在指向数组的指针中使用类型转换

Question

int s[4][2] = {1234,56,1212,33,1434,80,1312,78} ;   
int (*p)[2], i, j;    
int *pint;      
for(i=0;i<=3;i++)      
{
    p = s[i];    
    pint = (int*) p;    
    for(j=0;j<=1;j++) 
    {
        printf("%d ",*(pint+j));   
    }

    printf("\n");
}   

Here, p is a pointer to an array of 2 integers and p contains the address of the ith 1-D array. But why are we typecasting p to pint? And using pint for the rest of our program. Why can't we use p only instead of pint?

Also, I tried taking p instead of pint, but then it is printing address of 1-D array instead of elements. Why?

Answer 1

For starters it would be more correctly to write

pint = *p;

instead of

pint = (int*) p;    

And this expression statement

p = s[i];

is also wrong. s[i] has type int[2] that used in expressions is implicitly converted to an object of type int * . While the left side operand has type int ( * )[2] . So there is an attempt to assign a pointer of type int( * )[2] with an expression of type int * . However the types are incompatible.

You have to write either

p = &s[i];

or

p = s + i;

Of course there is no need to introduce a new pointer that to output elements of the array. However using an additional pointer you can simplify constructions.
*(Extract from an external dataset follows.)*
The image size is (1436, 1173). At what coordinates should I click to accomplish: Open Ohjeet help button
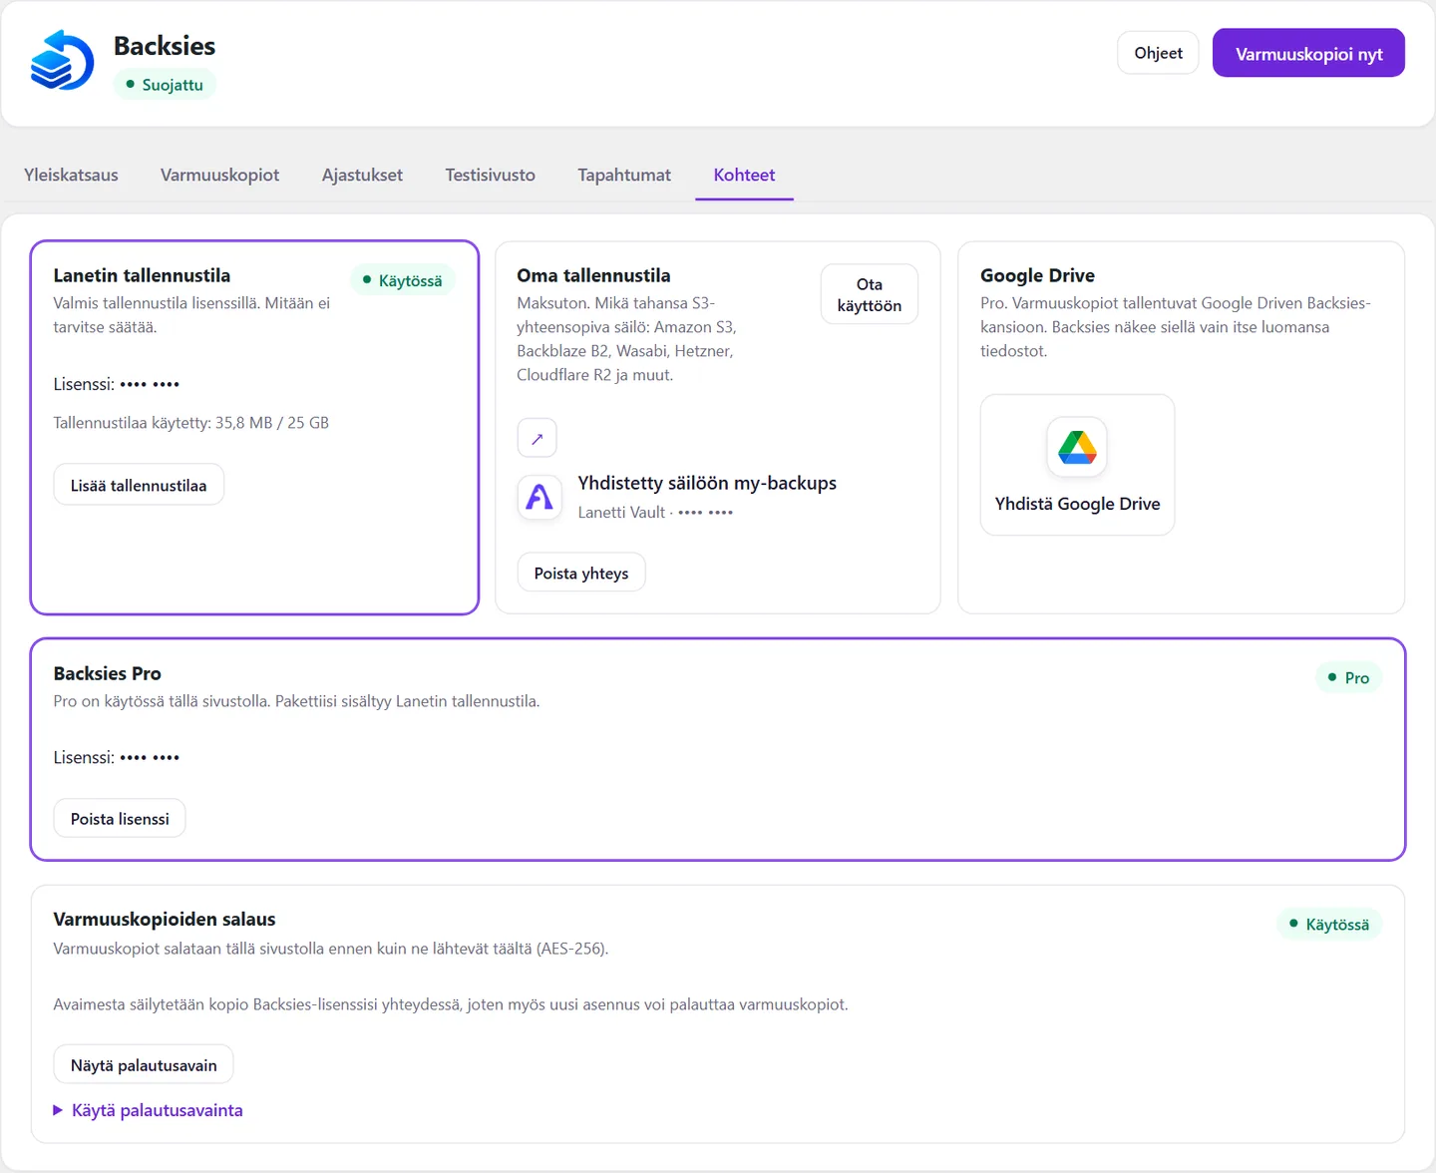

Without introducing a new pointer the loop could look like

for ( i = 0; i < 4; i++ )      
{
    p = s + i;    

    for ( j = 0; j < 2; j++ ) 
    {
        printf( "%d ", *( *p + j ) );   
    }

    printf( "\n" );
}   

This quote from the C Standard will be helpful (6.3.2.1 Lvalues, arrays, and function designators)

3 Except when it is the operand of the sizeof operator or the unary & operator, or is a string literal used to initialize an array, an expression that has type ''array of type'' is converted to an expression with type ''pointer to type'' that points to the initial element of the array object and is not an lvalue. If the array object has register storage class, the behavior is undefined.
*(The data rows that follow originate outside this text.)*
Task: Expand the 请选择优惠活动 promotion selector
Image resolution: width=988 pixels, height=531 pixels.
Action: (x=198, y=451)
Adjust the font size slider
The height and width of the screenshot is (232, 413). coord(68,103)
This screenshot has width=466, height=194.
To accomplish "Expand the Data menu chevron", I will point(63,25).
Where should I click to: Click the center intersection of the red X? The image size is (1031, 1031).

Thus array s having type int[4][2] used in expressions except as an operand of the sizeof or & operations is converted to pointer to its first element of type int ( * )[2]

If to apply operator * to the pointer the type of the result object will be int[2] that is an array. Again in expressions it in turn is converted to pointer to its first element of type int * .

So expression *p has type int * . If it would be used in the sizeof operator then it had type int[2] .

Answer 2

One Dimension arrays:

int a[2] ; 

is equiavalent to:

int *a ;
a = malloc(sizeof(int) * 2);

Two Dimension arrays:

int a[4][2] ;

is equivalent to :

int **a ;
a = malloc(sizeof(int *)*4);
for ( i = 0 ; i < 2 ; ++i){
*(a+i) = malloc(sizeof(int)*2);
} 

How can it relate to your example:

int (*p)[2]; 

type of p : int **

EDIT:This is wrong

p is of type (*)[2]

int s[4][2] ;

type of s : int **

EDIT:s is type of (*)[2] not **

type of s[i] : int *
type of s[i][j] : int

Credit goes to the commentators, thanks.